EXERCISES TO COMPLETE:
[1] According to the profile of Carsten B. Schmidt-Weber, in what year did he found the Department of Molecular Immunology?
[2] Resume the profile of Carsten B. Schmidt-Weber from the point where it stops.

---------- EXCERPTED PASSAGE ----------

Contact details
Dr Carsten B Schmidt-Weber
Activities
Prof. Carsten B. Schmidt-Weber is professor and director of the Center of Allergy and Environment of the Technical University and Helmholtz Center Munich. He is honorary member of the Allergy and Clinical Immunology at NHLI, Imperial College. He is coordinating the experimental and molecular activities of the Section of Allergy and Clinical Immunology, is supporting the molecular and immunological activities. He has bonds with theis member of the Asthma UK MRC centre. His main interest are mechanisms underlying allergen tolerance.
Qualifications
Prof. Schmidt-Weber qualified at the Technical University in Darmstadt and the Friedrich-Alexander University in Erlangen-Nuremberg. He conducted his Biology-Diploma (1992) and PhD thesis (1996) on tolerogenic anti-T-cell and anti-macrophage specific interventions in experimental arthritis models at the Max-Planck Unit for Immunology and Rheumatology in Erlangen-Nuremberg. His postdoctoral work on IL-4 and IL-10 gene-regulation and immune tolerance was performed in the Pathology Department at the Brigham and Women`s Hospital of the Harvard Medical School. He was appointed by the Swiss Institute of Allergy and Asthma Research and founded the Department of Molecular Immunology (1998). His thesis on "Molecular mechanisms of T-lymphocyte regulation by transforming growth factor beta" was awarded with the venia legendi in Experimental Immunology by the Medical Faculty of the University of Zurich, Switzerland (2006) and joined the Imperial College 2007. On 1 of April he took the chair of Molecular Allergology at the Medical Faculty of the Technical University of Munich. the position is associated with the director position of the Center of Allergy and Environment (ZAUM) that is co-founded by the Technical University and the Helmholtz Center Munich.

---------- EXTRACTED INFORMATION ----------

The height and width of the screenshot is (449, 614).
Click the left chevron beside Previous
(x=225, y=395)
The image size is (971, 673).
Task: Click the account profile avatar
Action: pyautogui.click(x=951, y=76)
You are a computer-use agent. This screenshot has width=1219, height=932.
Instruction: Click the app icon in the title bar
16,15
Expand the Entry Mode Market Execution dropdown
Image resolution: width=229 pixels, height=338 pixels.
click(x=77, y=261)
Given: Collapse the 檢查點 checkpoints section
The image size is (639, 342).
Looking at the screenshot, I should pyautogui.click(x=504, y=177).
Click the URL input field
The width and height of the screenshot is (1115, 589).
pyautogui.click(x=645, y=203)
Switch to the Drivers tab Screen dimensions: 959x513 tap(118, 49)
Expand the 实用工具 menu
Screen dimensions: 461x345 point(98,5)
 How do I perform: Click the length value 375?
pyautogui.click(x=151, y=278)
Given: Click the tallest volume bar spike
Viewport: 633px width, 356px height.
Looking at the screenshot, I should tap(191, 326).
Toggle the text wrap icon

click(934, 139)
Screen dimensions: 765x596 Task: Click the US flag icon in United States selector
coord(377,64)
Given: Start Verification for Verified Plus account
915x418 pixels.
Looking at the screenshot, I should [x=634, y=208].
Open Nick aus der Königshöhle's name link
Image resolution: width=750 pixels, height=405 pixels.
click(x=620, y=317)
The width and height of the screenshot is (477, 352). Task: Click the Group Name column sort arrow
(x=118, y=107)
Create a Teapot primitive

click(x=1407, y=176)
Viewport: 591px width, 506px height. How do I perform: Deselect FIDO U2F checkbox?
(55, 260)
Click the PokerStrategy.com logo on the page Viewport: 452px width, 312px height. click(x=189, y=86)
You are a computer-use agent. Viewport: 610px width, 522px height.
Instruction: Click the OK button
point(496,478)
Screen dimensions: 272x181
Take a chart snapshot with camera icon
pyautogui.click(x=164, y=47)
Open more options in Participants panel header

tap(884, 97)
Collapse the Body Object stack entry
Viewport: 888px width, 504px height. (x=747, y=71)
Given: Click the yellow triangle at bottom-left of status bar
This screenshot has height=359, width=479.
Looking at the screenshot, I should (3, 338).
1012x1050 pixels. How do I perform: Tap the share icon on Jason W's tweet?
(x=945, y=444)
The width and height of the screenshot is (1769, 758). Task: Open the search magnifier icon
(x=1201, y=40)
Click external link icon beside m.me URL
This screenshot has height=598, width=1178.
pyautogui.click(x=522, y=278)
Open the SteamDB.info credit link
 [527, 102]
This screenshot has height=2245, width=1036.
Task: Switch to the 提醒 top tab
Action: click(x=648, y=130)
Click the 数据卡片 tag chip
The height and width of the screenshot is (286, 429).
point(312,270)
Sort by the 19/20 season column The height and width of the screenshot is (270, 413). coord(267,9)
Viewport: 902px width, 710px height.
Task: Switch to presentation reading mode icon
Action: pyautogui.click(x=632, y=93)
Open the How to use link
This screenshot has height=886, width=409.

----------

SOLVED PROBLEMS:
[1] 1998

[2]
Prof. Schmidt-Weber is member of the European Academy of Allergy and Clinical Immunology (EAACI) , the Collegium International Allergologicum, the European Respiratory Society and the German Society of Immunology (DGFI). In 2004 he was awarded with the Curt-Dehner Award of the German Pulmology Society and with the EAACi-Allergopharma Award in 2007. He published 36 peer-reviewed articles in specialty journals as well as in basic biology journals such as PLoS Biology and was supporting expert panels or review boards of the NIH, Asthma UK, MRC, SNF, DGFI and other funding bodies as well as pharmaceutical companies.
Interests
He studied mechanisms of immune tolerance, which are related to T-cell tolerance against environmental allergens. Using a wide variety of molecular and cellular approaches he addressed mechanisms of gene regulation involved in TGF-beta mediated immune suppression. More recent work focussed on the TGF-beta mediated induction of regulatory T cells and specifically the FOXP3 gene regulation and its restriction by GATA3. Most of his work is dedicated to human T-cell biology and aims on the clinical application of tolerogenic mechanisms towards long-lasting treatment effects.